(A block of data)
***

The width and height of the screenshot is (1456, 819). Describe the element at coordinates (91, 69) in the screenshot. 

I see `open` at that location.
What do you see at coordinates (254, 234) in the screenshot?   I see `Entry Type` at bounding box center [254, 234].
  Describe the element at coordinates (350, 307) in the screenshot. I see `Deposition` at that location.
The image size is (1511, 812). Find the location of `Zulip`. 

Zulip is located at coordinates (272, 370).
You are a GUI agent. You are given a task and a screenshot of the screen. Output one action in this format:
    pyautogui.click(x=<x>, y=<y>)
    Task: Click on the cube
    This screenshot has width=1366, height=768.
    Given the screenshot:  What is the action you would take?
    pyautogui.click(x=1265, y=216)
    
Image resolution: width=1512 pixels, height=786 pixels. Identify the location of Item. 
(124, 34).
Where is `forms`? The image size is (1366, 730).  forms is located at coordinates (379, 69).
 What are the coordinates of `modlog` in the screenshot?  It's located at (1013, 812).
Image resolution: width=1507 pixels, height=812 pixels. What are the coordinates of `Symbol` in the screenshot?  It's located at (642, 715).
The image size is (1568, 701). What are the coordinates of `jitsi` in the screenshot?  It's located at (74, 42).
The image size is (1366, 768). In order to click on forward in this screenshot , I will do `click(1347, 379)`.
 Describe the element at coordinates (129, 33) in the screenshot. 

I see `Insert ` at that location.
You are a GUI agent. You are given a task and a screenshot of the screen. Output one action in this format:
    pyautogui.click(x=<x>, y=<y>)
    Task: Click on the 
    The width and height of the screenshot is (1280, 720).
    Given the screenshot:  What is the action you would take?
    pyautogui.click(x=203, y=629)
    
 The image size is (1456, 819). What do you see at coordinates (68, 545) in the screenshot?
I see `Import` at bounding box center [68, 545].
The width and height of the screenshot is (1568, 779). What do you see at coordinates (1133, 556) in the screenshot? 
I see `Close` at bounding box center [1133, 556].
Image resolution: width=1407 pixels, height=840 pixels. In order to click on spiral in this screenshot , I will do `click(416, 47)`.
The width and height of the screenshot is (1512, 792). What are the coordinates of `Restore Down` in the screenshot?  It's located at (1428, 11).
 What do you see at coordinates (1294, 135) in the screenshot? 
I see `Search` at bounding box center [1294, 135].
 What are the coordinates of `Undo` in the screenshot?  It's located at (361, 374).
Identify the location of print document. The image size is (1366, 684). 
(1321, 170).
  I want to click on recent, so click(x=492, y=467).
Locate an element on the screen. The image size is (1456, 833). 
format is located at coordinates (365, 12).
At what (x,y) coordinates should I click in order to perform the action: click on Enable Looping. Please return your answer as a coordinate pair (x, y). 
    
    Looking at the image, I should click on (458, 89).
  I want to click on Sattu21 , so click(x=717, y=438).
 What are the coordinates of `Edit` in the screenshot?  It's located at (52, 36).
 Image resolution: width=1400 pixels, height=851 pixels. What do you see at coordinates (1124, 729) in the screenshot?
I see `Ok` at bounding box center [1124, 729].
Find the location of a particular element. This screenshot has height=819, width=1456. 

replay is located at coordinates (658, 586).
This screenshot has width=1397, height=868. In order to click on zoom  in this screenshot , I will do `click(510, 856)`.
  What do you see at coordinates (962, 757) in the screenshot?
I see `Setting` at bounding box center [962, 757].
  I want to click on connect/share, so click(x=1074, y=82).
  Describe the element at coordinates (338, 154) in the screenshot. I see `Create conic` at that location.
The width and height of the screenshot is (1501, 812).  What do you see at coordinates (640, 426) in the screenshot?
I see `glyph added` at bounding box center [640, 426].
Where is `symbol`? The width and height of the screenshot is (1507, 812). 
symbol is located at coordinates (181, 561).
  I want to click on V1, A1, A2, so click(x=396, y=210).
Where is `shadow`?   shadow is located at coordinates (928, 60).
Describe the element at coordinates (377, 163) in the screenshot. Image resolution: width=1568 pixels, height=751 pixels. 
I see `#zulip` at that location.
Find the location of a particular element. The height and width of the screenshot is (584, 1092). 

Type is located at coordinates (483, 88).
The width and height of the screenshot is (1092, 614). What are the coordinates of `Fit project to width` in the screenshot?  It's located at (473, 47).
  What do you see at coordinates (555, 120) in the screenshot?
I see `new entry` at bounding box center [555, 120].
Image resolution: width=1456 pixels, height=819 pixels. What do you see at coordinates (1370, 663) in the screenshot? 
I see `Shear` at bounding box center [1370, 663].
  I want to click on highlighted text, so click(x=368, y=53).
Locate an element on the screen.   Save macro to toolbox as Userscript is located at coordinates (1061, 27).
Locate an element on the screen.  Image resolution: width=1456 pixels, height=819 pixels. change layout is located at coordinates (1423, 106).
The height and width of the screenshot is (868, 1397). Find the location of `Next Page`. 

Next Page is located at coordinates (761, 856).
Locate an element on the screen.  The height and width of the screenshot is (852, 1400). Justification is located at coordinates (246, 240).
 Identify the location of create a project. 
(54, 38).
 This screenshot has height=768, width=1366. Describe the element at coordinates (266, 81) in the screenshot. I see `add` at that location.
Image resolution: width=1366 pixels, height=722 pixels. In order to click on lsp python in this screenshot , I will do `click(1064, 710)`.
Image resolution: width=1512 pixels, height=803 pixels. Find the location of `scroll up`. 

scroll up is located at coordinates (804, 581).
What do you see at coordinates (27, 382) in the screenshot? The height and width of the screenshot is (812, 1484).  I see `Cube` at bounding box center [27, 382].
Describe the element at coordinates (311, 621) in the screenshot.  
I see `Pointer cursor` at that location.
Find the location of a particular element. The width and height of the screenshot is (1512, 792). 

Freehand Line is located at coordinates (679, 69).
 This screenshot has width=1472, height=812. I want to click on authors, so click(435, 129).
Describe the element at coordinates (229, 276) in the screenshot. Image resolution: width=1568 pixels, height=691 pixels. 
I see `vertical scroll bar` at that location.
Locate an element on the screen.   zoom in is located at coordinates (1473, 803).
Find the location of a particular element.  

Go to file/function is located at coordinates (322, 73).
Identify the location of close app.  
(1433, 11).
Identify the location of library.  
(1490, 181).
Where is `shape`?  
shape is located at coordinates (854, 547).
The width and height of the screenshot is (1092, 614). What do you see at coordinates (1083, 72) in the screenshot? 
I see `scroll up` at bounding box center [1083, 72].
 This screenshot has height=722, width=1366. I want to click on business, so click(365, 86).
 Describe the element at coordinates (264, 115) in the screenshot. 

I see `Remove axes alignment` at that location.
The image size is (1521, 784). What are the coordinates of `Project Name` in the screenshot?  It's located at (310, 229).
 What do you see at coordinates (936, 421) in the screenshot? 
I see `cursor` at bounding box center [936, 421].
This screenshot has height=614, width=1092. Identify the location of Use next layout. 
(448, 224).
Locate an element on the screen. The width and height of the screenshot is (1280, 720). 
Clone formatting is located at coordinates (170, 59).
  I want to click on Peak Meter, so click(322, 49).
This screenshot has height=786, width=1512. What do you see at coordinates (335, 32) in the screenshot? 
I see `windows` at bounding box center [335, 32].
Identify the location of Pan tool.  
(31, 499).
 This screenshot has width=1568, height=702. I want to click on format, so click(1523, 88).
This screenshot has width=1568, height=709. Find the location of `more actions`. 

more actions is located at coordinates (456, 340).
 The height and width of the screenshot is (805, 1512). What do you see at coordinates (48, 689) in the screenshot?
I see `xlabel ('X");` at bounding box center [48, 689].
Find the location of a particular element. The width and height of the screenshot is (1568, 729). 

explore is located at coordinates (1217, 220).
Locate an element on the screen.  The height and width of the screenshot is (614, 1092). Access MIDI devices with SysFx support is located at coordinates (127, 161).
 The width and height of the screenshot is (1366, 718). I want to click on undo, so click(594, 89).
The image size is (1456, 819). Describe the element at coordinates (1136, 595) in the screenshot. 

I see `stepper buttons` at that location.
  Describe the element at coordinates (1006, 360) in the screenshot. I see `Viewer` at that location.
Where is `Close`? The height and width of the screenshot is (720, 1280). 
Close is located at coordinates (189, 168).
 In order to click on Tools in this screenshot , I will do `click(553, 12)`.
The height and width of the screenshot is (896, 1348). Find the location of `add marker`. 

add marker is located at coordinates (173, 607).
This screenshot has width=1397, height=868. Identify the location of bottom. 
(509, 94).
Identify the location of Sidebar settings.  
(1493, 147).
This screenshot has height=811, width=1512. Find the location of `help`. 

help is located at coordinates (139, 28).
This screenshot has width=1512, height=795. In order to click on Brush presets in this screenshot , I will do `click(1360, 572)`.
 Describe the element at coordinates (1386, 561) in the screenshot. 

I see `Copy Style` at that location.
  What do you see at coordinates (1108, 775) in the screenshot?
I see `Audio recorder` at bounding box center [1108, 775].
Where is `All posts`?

***

§ **DO THIS**: Render the lines of the records as a JSON list of strings, one string per line with blank lines left out, starting with the line containing "I want to click on recent, so" and going on through the line containing "I want to click on Sattu21".

§ **WORKED ANSWER**:
[
  "  I want to click on recent, so click(x=492, y=467).",
  "Locate an element on the screen. The image size is (1456, 833). ",
  "format is located at coordinates (365, 12).",
  "At what (x,y) coordinates should I click in order to perform the action: click on Enable Looping. Please return your answer as a coordinate pair (x, y). ",
  "    Looking at the image, I should click on (458, 89).",
  "  I want to click on Sattu21 , so click(x=717, y=438)."
]